Il rinnovo del CCNL prevede effetti economici retroattivi dal 1° gennaio 2022, ma il pagamento degli arretrati difficilmente potrà avvenire prima del 2026.

L’iter burocratico infatti richiede:

  • il parere della Corte dei Conti;
  • la firma definitiva da parte delle parti;
  • le variazioni di bilancio degli enti locali per coprire le somme arretrate.

Gli arretrati 2022–2025 saranno finanziati tramite le quote accantonate del risultato di amministrazione presunto, con variazione al bilancio 2026/2028. Gli enti dovranno verificare se gli accantonamenti già previsti siano sufficienti e, se necessario, intervenire con variazioni di bilancio o incrementi degli accantonamenti in sede di rendiconto. Sono quindi richiesti dei tempi tecnici ben definiti.

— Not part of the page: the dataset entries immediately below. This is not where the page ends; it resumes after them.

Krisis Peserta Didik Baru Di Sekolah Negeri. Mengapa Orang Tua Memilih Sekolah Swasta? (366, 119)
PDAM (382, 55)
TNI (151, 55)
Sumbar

Tuttavia, non è escluso che il governo possa decidere di accelerare l’iter, dimostrando concretezza e volontà di farsi vedere attivo, così da garantire l’accredito entro l’anno.

Il paradosso degli aumenti: più alto il reddito, minore il netto

Oltre al possibile slittamento degli arretrati al 2026, c’è anche un altro punto da considerare.

Analizzando gli incrementi retributivi, emerge un effetto sorprendente: i funzionari con più anzianità e responsabilità ricevono un aumento netto inferiore rispetto alle fasce più basse. Si tratterebbe, in pratica, di una sorta di “aumento al contrario”.

Questo per via dell’appiattimento delle qualifiche previsto dal contratto 2019/2021, che uniforma gli aumenti nominali senza considerare ruoli, responsabilità e anzianità.

Inoltre, gli aumenti medi del 5,8–6% non compensano l’inflazione (fatto che ha spinto la Cgil Fp a non firmare il rinnovo) e creano una contraddizione evidente: chi guadagna meno ottiene più, mentre chi ha maggiore responsabilità subisce un incremento netto percentualmente inferiore.